### Exercise goal
Output exactly the lines below from the one containing "This screenshot has width=868, height=488." to the last line, both included. Omit pictures.

### Available data
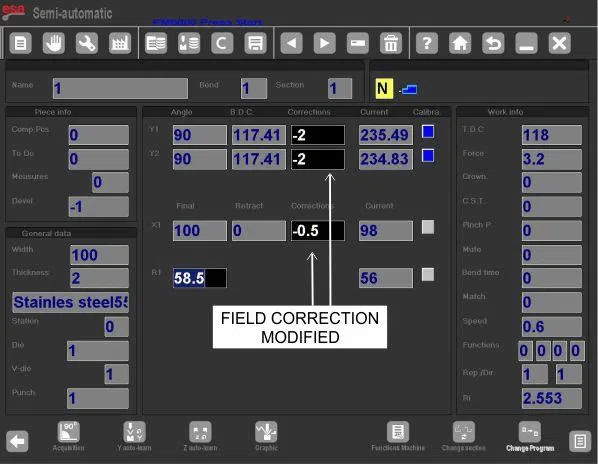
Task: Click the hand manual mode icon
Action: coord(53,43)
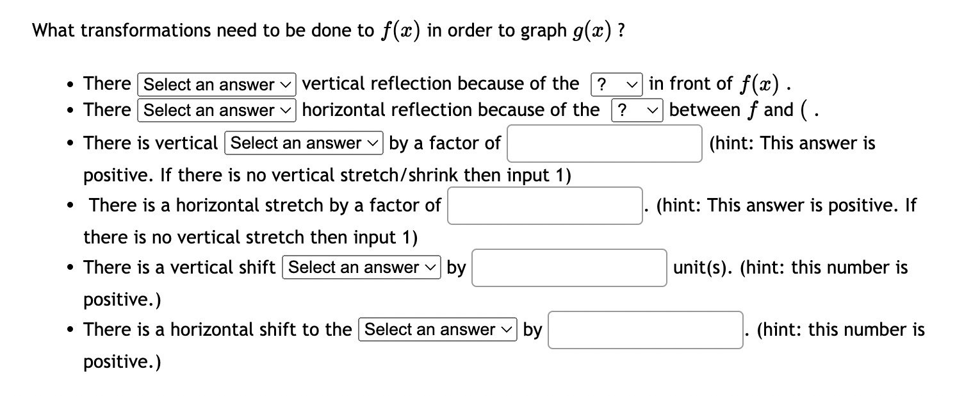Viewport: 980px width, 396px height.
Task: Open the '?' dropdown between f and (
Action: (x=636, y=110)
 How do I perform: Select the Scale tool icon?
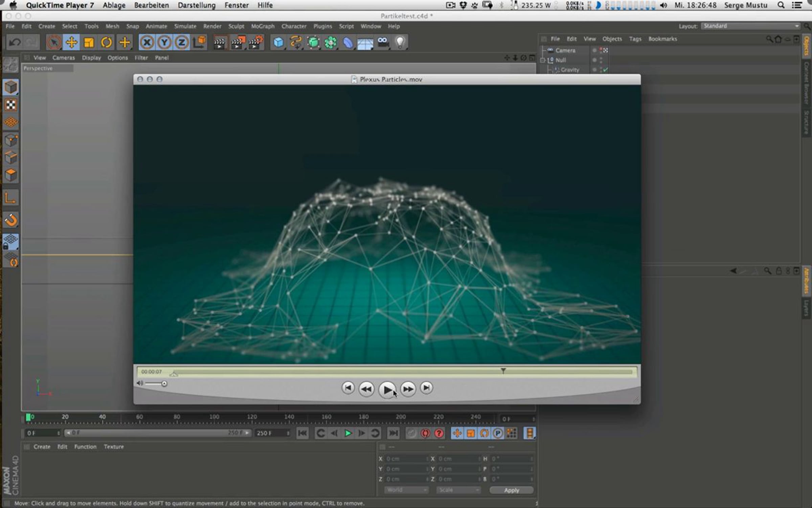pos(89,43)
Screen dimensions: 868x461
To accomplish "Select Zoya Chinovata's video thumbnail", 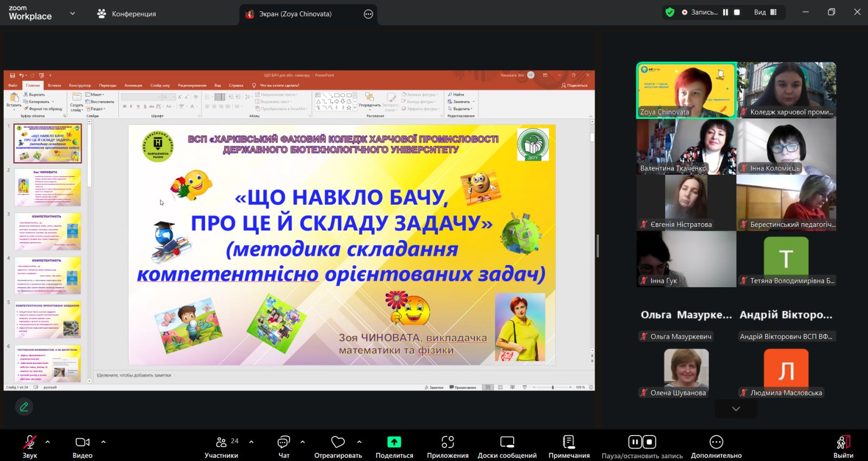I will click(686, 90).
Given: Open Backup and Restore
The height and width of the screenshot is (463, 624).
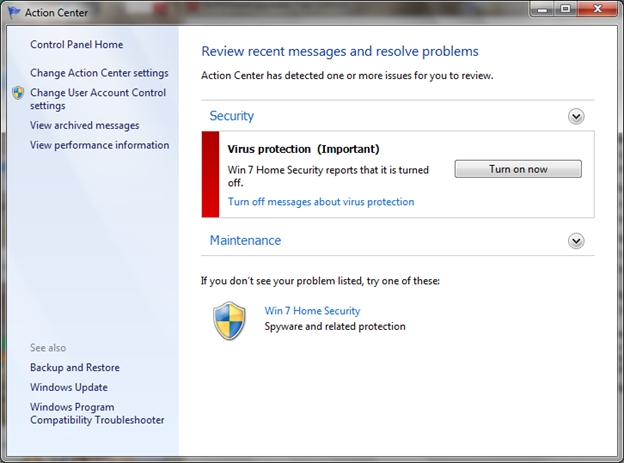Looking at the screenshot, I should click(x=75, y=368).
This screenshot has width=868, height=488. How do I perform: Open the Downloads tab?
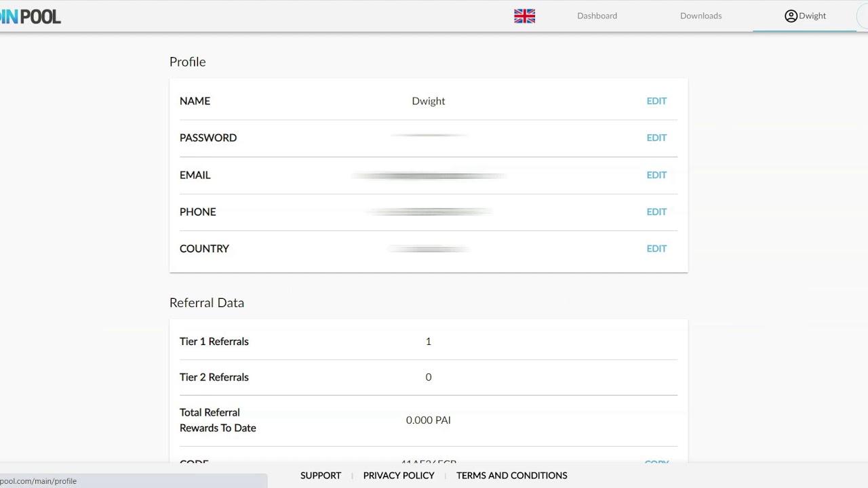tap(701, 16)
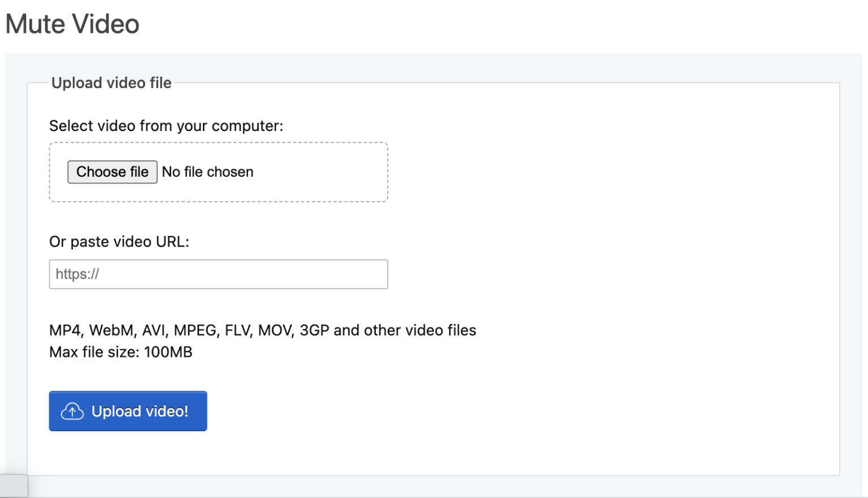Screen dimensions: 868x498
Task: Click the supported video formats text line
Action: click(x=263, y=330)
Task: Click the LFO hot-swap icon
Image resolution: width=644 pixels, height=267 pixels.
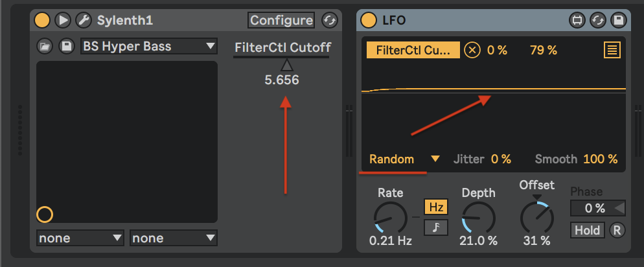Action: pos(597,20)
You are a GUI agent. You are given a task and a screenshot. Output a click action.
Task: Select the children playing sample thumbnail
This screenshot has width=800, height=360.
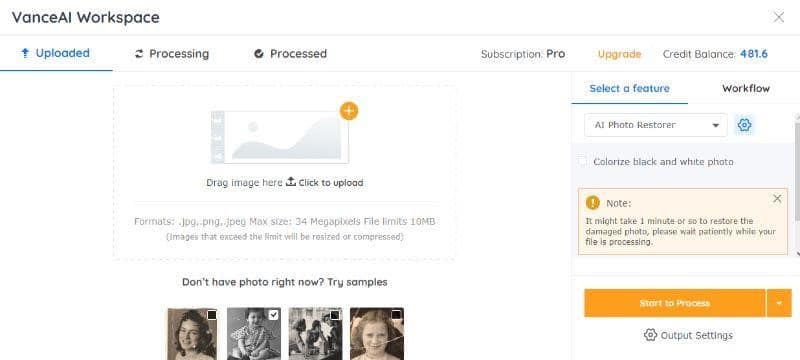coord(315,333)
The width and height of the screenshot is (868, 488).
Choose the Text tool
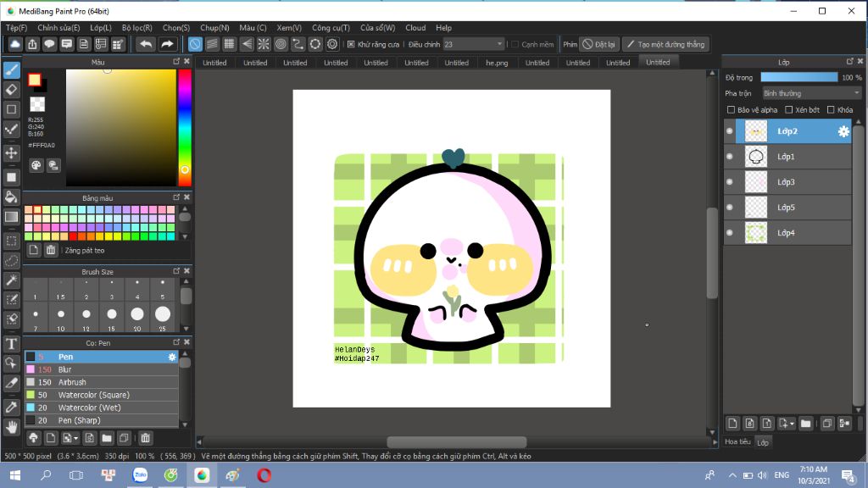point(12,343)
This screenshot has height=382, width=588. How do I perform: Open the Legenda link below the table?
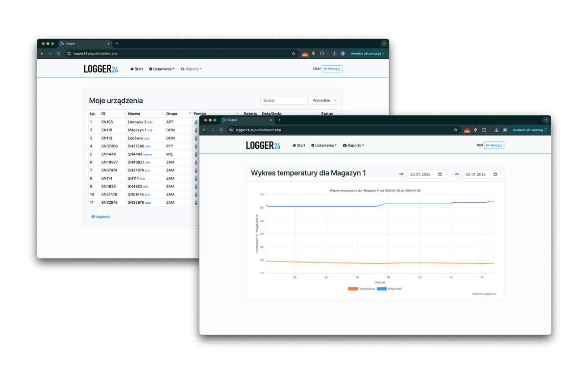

### Problem solution
This screenshot has width=868, height=488. How do I perform: Open the Downloads tab?
tap(701, 16)
Screen dimensions: 868x498
Task: Click the supported video formats text line
Action: click(x=263, y=330)
Task: Click the LFO hot-swap icon
Image resolution: width=644 pixels, height=267 pixels.
Action: pos(597,20)
You are a GUI agent. You are given a task and a screenshot. Output a click action.
Task: Select the children playing sample thumbnail
This screenshot has width=800, height=360.
coord(315,333)
The width and height of the screenshot is (868, 488).
Choose the Text tool
point(12,343)
This screenshot has height=382, width=588. How do I perform: Open the Legenda link below the table?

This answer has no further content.